KR101186816B1 - Polyimide with a carbazole brush, preparation thereof and products comprising the polymer - Google Patents

Abstract

(Ⅰ)
상기식에서, X는 -CH-, N또는 P이고;
R은 탄소수 1 내지 20의 알킬이며;
Z는 아래와 같은 군으로부터 선택되어지는 방향족 또는 지방족 유도체이다.

상기 폴리이미드의 중량평균 분자량은 5,000 내지 5,000,000, 바람직하게는 5,000 내지 500,000이다. The present invention relates to a polyimide polymer having a carbazole brush represented by Formula 1, a method for preparing the same, and a product using the same.

(Ⅰ)
Wherein X is -CH-, N or P;
R is alkyl having 1 to 20 carbon atoms;
Z is an aromatic or aliphatic derivative selected from the group below.

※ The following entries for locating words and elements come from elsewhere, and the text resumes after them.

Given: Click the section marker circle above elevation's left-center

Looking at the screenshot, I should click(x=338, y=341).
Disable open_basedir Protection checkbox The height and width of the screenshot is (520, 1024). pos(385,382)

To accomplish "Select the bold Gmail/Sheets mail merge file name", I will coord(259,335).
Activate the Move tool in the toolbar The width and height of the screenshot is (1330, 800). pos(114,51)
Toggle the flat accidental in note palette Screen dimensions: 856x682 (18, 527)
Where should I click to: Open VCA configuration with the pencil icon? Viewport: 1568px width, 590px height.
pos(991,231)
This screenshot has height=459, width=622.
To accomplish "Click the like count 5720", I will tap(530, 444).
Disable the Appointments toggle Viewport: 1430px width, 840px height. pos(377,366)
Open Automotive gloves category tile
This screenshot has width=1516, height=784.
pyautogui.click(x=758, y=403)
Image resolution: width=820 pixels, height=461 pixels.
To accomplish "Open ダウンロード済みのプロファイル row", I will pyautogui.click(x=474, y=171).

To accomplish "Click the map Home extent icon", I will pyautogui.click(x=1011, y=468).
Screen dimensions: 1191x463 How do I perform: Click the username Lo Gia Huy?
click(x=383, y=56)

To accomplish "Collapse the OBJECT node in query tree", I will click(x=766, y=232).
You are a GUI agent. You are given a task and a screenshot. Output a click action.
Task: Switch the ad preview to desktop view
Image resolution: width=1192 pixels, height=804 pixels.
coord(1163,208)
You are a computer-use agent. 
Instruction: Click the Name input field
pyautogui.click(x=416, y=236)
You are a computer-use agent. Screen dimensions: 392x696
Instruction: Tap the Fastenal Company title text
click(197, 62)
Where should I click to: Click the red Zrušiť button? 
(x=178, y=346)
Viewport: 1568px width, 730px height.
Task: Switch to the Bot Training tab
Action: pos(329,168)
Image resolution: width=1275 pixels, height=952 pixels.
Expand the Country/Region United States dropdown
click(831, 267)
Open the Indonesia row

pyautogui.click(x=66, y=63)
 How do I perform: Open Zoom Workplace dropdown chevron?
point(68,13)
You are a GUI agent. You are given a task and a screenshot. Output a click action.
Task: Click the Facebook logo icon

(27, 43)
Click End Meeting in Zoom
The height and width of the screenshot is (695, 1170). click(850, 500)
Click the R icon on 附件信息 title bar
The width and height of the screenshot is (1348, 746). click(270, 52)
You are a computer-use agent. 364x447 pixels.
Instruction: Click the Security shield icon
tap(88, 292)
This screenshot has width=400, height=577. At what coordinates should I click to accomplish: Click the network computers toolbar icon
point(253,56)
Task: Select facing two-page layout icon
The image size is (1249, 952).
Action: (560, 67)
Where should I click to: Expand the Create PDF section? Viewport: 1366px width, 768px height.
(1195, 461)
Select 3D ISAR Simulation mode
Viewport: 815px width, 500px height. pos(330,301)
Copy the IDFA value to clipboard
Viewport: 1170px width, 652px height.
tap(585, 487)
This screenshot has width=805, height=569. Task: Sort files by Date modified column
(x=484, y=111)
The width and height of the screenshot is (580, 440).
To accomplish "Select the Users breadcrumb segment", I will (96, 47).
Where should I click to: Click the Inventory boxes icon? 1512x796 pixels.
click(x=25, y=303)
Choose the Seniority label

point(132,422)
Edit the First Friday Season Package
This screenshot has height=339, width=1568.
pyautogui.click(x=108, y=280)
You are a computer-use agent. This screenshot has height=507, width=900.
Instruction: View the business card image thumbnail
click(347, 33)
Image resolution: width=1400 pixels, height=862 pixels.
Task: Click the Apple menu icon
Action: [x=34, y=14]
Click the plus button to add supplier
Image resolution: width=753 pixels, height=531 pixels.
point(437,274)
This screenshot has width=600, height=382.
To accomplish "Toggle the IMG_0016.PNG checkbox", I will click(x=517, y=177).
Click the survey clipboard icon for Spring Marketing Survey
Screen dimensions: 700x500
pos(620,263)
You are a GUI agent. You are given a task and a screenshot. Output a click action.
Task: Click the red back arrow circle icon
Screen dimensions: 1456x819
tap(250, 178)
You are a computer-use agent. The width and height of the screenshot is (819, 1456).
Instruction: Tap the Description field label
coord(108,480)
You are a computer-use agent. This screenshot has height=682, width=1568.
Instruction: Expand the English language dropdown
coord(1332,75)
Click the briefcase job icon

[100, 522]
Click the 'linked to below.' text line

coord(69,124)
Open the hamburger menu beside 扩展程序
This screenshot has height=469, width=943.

The weight average molecular weight of the polyimide is 5,000 to 5,000,000, preferably 5,000 to 500,000.

Description

POLYIMIDE WITH A CARBAZOLE BRUSH, PREPARATION THEREOF AND PRODUCTS COMPRISING THE POLYMER

BACKGROUND OF THE INVENTION 1. Field of the Invention The present invention relates to a polymer memory device and a method for manufacturing the same, and to a novel nonvolatile memory device including a polyimide polymer having a carbazole brush that can be used in a polymer memory device as an active layer between an upper electrode and a lower electrode, and a method of manufacturing the same. It is about.

Recently, the use of digital media such as various smart cards, portable terminals, electronic money, digital cameras, game memory, MP3 players, etc. is rapidly increasing, and the amount of information to be processed and stored is also rapidly increasing. Is skyrocketing. In addition, while the technical demand for processing such a large amount of information at a high speed is increasing, a lot of researches are being conducted on the development of next generation memory devices. Next-generation memory devices must be non-volatile memory capable of ultra-large capacity, low power consumption, high-speed processing, and at the same time the recorded information does not disappear even when the power is turned off. Most of the non-volatile memory research that has been conducted so far is mainly based on silicon materials based on flash memory, but silicon-based memory devices face fundamental limitations. For example, the conventional flash memory has a limited number of write / erase times, a slow writing speed, and a miniaturization process to obtain a high density of memory capacity, thereby increasing the manufacturing cost of the memory chip and further miniaturizing the chip due to physical characteristics. You are facing limitations that you cannot do.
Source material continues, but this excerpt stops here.